Should larger diameter logs get more than smaller diameter logs. 
With multiple coats, does the wax still dry clear.
If I notice cracking after the initial application, will additional coats of anchorseal reduce the cracking.

Also, I've stored the logs in a shed after sealing. Don't have much of an option on that. In Florida it can be really hot and humid during the spring and summer months. Is there anything else I should do to reduce checking/cracking on the logs.


----------



## soob

Are you trying to dry the log whole? 'Cause that doesn't really work. Use the anchorseal to slow the drying/cracking on logs, but it won't prevent it in the end.

Mostly what anchorseal does is prevent checking.


----------



## Wildwood

Your type 2 Anchor Seal has alcohol added to it preventing freezing.

Whether using Anchor original or #2 both great end sealers. Some folks have preferences as to which is better.

Basically want to end seal because looses Moisture Content faster from ends of a log than thru sides. Have to end seal ASAP after cutting down a tree or limb. You are trying to slow down the drying process by end sealing to prevent end checking and splitting. Covering log compleltely will stop the drying process!

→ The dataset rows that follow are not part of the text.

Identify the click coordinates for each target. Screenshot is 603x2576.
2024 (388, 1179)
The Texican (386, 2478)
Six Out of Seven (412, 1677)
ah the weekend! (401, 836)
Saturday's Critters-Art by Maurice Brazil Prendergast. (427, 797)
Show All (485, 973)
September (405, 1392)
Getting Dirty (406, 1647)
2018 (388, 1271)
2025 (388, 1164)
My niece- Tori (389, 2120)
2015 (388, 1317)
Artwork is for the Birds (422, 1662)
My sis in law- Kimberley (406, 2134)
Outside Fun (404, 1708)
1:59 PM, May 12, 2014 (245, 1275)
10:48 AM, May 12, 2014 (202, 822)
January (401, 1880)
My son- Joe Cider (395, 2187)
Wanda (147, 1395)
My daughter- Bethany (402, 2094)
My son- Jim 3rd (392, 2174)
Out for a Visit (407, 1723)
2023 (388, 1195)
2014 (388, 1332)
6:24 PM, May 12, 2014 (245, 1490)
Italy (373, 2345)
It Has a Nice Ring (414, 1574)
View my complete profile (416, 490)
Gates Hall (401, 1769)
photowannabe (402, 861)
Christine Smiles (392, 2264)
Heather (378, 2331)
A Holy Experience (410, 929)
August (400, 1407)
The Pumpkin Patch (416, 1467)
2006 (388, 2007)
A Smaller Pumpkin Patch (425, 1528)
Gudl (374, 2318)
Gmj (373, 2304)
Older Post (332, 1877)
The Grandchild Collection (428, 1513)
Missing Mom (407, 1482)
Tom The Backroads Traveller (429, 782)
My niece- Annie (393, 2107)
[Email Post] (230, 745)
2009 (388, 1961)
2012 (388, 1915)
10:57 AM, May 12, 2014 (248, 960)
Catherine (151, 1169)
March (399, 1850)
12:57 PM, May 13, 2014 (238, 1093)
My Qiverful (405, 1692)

Drying wood more art than science but as long as understand moisture leaves wood thru evaporation, storing out of the weather, and off the ground, with air circulation you are good to go!


----------



## JollyGreen67

To seal the ends of "logs" to prevent the checking process, I first paint the end with anchor seal, then lay a paper towel over that, then reapply the sealant over the towel. Nothing will stop the checking, this seems to slow it down a lot.


----------



## MrUnix

I'm with soob… trying to dry whole logs isn't ideal, rarely works successfully, and will take forever to dry if it's of any appreciable size. I split 'em to remove the pith (and get a bit of quarter sewn wood out of the deal), paint the ends with a good thick coat of cheap-ass latex paint, and set them out under a pole barn until dry enough to use. I've found that it really doesn't matter what you use to seal the ends, just that they are sealed.










Cheers,
Brad


----------



## bigJohninvegas

I live in the southwest desert. The dry hot air really does a number on wood here. 
Whatever you use, it is best to seal the end grain before the log knows its been cut.
Wood you find days or weeks after its been cut is going to check, but can still be saved of course.
I just used anchor seal for the 1st time about two weeks ago. Had just cut down a dying ash tree.
Had it sealed about two hours after cutting. Two weeks later, no checks so far.
So I have tried paint and had it fail miserably. Then a friend told me to use glue. Cheap as you can find glue.
Wound up most of the time using tite bond 2 just because its what I keep on hand. It works great, and is several dollars cheaper per gallon than anchor seal. 
However, now that I have used anchor seal, I may stay with it. It goes on thiner. Which means the gallon will go farther. And I'm sure it will be more saw blade friendly. 
I agree with the other posts here too. Keep the wood off the ground, shaded, but allow air to circulate.
I do alot of green wood turning, and will leave logs whole when i get it fresh cut, about twice as long as what I want to turn. If its not fresh cut, then I split or section it into some sort of blank.
When I do find something I want to dry, I will cut into a block, seal it, and sticker it on a shelf in the shop.
Then forget about it for a couple years.


----------